Elle lança ses prunelles vibrantes de joie et de soulagement vers la frontière invisible qui séparait leurs deux univers. La frontière. Enfin.

Elle se tourna vers son fruste accompagnateur.

- Bien... Me...Merci ? » S'hasarda t-elle à prononcer.

Le rouquin, assit sur son arrière train, hocha sobrement la tête comme ultime salut, n'ayant visiblement cure de ses remerciements.

N'ayant en contrepartie aucun regrets à l'abandonner là pour ne jamais plus le revoir, elle fit quelques pas vers le tronc mort habité de corps spongieux. Mais, sentant toujours le regard du mâle roux sur elle, elle jeta un regard méfiant derrière son épaule. Il n'avait pas bougé d'un poil, et ne la quittait pas de ses yeux impassibles. Pourquoi restait il là à la regarder ? Son devoir lui imposait probablement d'attendre jusqu'au moment où elle aurait traversé la frontière pour s'assurer qu'elle quittait bien le domaine du Clan du Lac, avant de s'en retourner à son camp.

Un taon bourdonnant du même acabit que celui qui l'avait attaqué plus tôt voleta vers lui, assurement dans l'intention de le piquer.

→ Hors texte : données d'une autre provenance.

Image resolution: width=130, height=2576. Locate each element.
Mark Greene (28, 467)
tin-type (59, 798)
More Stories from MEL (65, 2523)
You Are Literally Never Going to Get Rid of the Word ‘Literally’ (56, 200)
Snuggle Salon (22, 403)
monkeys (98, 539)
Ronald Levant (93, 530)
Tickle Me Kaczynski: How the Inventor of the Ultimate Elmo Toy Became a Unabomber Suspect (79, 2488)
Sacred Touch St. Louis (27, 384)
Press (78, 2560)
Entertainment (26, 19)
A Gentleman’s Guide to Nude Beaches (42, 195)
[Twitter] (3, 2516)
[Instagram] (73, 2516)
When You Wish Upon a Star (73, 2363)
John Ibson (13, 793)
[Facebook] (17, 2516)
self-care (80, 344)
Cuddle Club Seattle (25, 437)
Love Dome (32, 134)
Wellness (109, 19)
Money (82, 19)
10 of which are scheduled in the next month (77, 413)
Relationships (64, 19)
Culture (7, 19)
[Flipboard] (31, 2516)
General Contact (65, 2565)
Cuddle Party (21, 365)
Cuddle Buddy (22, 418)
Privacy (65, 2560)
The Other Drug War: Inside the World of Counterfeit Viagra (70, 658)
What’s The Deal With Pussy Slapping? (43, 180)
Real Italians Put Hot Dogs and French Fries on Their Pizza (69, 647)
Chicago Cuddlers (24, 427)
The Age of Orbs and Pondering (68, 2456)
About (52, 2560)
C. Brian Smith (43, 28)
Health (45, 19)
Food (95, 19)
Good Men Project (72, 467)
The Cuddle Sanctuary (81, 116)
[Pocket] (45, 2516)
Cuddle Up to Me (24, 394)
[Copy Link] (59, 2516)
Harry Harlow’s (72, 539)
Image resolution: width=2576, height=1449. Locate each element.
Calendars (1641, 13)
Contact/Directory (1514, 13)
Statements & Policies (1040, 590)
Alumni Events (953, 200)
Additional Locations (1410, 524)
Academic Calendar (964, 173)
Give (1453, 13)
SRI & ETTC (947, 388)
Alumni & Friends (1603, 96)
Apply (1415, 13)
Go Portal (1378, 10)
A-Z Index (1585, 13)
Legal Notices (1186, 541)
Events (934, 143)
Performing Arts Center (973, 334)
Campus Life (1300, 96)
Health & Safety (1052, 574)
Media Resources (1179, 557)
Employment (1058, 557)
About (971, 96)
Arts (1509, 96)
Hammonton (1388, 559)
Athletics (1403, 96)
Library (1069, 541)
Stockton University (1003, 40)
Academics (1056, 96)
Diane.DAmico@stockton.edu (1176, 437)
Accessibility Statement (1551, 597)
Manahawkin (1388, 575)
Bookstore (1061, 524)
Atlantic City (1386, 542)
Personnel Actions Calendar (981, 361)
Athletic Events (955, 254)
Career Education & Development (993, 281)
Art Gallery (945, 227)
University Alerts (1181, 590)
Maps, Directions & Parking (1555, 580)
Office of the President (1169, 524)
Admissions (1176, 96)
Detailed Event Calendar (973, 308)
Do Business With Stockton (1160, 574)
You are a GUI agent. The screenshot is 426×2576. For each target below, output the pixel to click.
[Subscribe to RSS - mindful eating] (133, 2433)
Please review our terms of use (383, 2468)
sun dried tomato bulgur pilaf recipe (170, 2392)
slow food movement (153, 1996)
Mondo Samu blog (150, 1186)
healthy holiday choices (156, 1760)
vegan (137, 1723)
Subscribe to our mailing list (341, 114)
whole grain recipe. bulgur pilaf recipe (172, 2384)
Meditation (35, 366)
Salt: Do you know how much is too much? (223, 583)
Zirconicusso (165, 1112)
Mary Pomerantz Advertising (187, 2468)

Sans même sourcilier, le chat du Lac faucha l'insecte d'un coup de patte si vif, que l'œil de Pelage de Brume fut à peine en mesure de le percevoir, ne pouvant constater que du claquement sec que fit le terrible coup sur la chitine de l'insecte. La vivacité fulgurante des chats du Lac n'était donc pas une légende... cette constatation donna à Pelage de Brume un petit frisson glacé. Elle souhaita ne jamais avoir à combattre l'un des ces guerriers, dont la vélocité devait être supérieure encore à celle des poissons qu'ils débusquaient de l'eau.

Mal à l'aise, mais trop heureuse d'en finir enfin avec cette mission de Messagère, elle décida d'ignorer le regard du chat sur elle, et accéléra le pas pour quitter au plus vite ses terres inconnues.

Alors qu'elle s'apprêtait à franchir la porte formée du tronc frontalier, elle fut brutalement plaqué à terre. Son corps immobilisé par le poids que l'on appliquait sans ménagement sur elle pour la maintenir au sol, ne pouvait plus bouger. Prise de court et sonnée par le choc, la tête bloquée, elle ne voyait plus rien d'autre que la masse de poils roux qui l'écrasait. Le Lieutenant du Lac venait de lui bondir dessus.